Con base en este concepto de ubuntu fue creada en Sudáfrica, tras la desaparición del apartheid, la Comisión de la Verdad y la Reconciliación, cuyo rasgo distintivo fue la invocación del perdón más que la reparación. Cuando se imparte justicia, el agresor paga con su libertad y con multas por los daños causados; cuando se otorga el perdón no existe tal pago. El verdadero perdón es el que perdona lo imperdonable, es decir, los actos que violan los derechos humanos e intentan privarnos de nuestra humanidad.

Perdonar no es olvidar. Escribe Étienne Mullet, investigador francés en la solución de conflictos: “Si se olvida el agravio que se hizo, entonces no hay nada que perdonar. El perdón es, en realidad, la antítesis del olvido. Ni la persona que cometió la ofensa ni la persona que fue víctima deben olvidar lo que se hizo so pena de ya no poder ser perdonada ni perdonar. El perdón borra el resentimiento vinculado al acto negativo que se cometió. No puede borrar el acto en sí mismo. Puede simplemente liberar al ofensor y al ofendido de al menos algunas de las consecuencias negativas de ese acto”.

Para reconocer el daño causado y poder aceptar la nueva situación es preciso que agresores y víctimas aprendan a contemplarse con ojos diferentes.

Tal vez un primer paso en el camino de la reconciliación consista en que las víctimas, con un tremendo esfuerzo, profundicen a fondo en las biografías de sus agresores, de los que tan solo conocen la forma de la pistola, el color de la gabardina o la potencia de la bomba, y traten de calibrar la enorme presión en valores, compromisos y lealtades que los movieron a la acción. Y que los agresores intenten, con un esfuerzo similar, empatizar con las biografías concretas de las víctimas y vean las consecuencias reales, en lágrimas, sufrimiento y ausencias, de su acción destructora.

No se trata de buscar el olvido.

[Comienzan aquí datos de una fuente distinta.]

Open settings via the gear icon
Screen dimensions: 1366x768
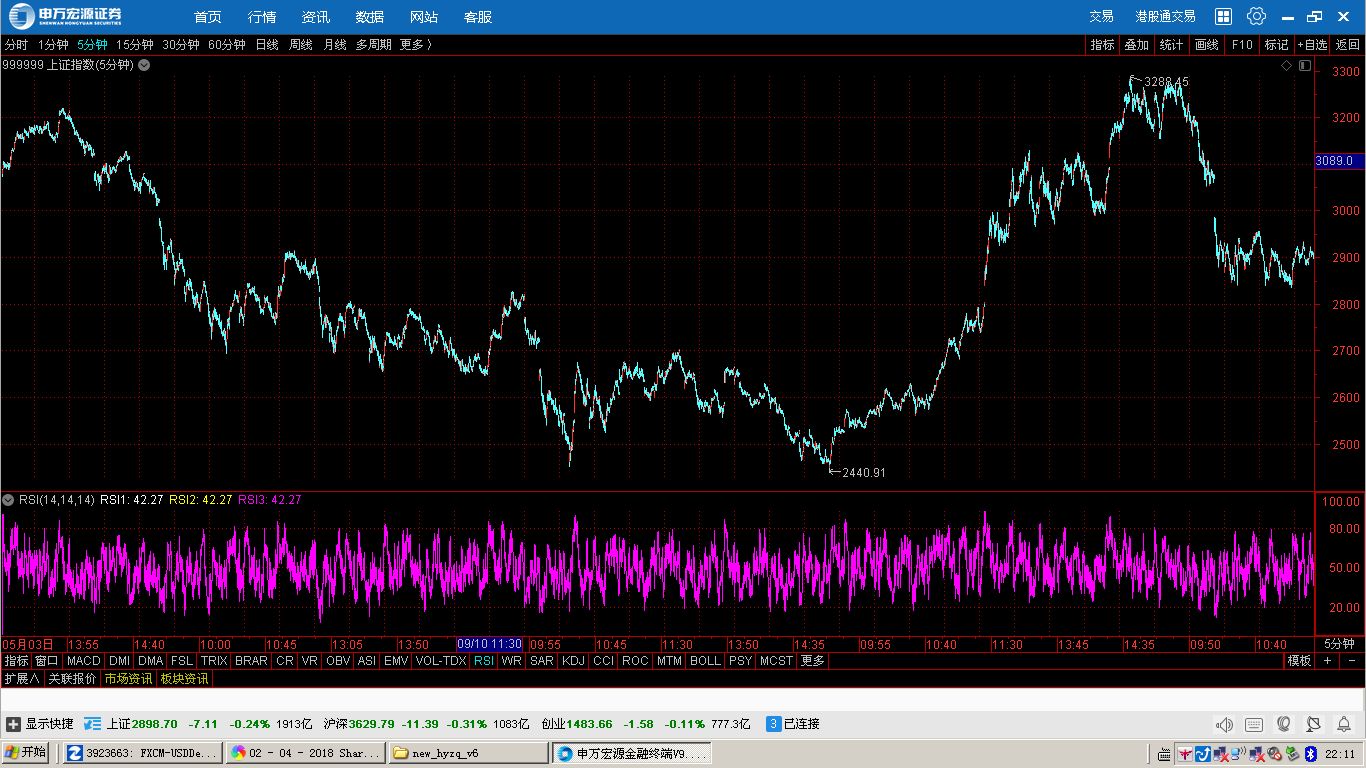point(1256,16)

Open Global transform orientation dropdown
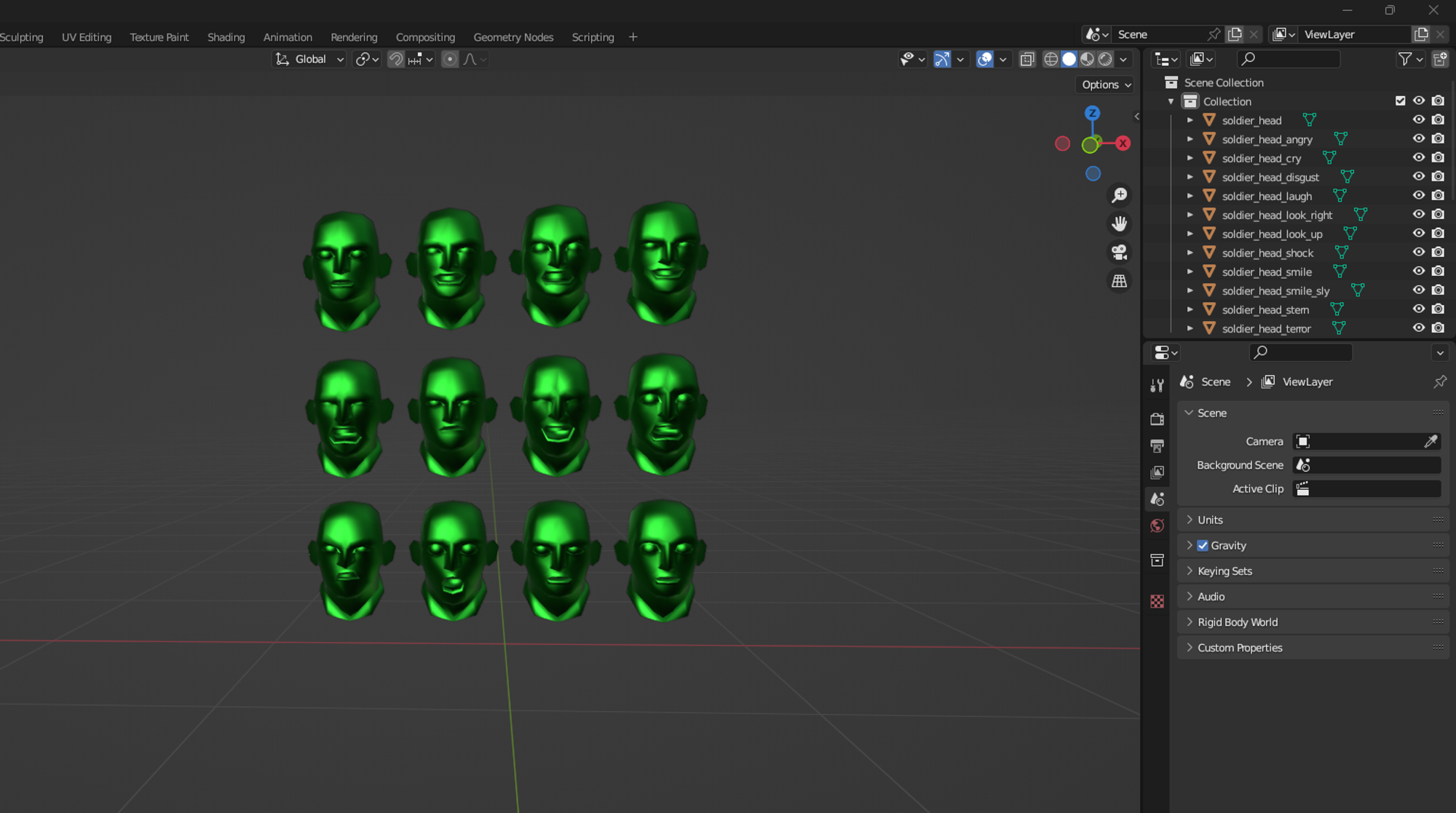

Sólo quieren y pueden olvidar los que no han empuñado un arma o no han sido personalmente heridos; tampoco pueden sentir dolor aquellos que mientras disparaban, no miraban a los ojos de sus víctimas. Sólo puede reconocer a la víctima como persona aquel que comprende plenamente el mal causado, y aceptar al agresor quien ha intentado ponerse en su piel y tratado, no sin inicial repugnancia, de entender sus razones.

No basta con que la organización a la que pertenece el homicida diga, en nombre de los agresores, que lamenta el daño causado –es insuficiente que el papa Benedicto XVI, por ejemplo, en el caso de los sacerdotes pederastas, diga “que la Iglesia sufre por el daño infligido”–. Es el individuo que ha causado el mal quien debe reconocerlo personalmente ante su víctima y es únicamente esta la que puede aceptar sus palabras.

La convivencia entre quienes han puesto la bomba y los que han recibido la metralla se puede conseguir. Requiere tiempo y mucho valor.

En el camino de la reconciliación y la paz no puede haber vencedores; solamente puede haber vencidos.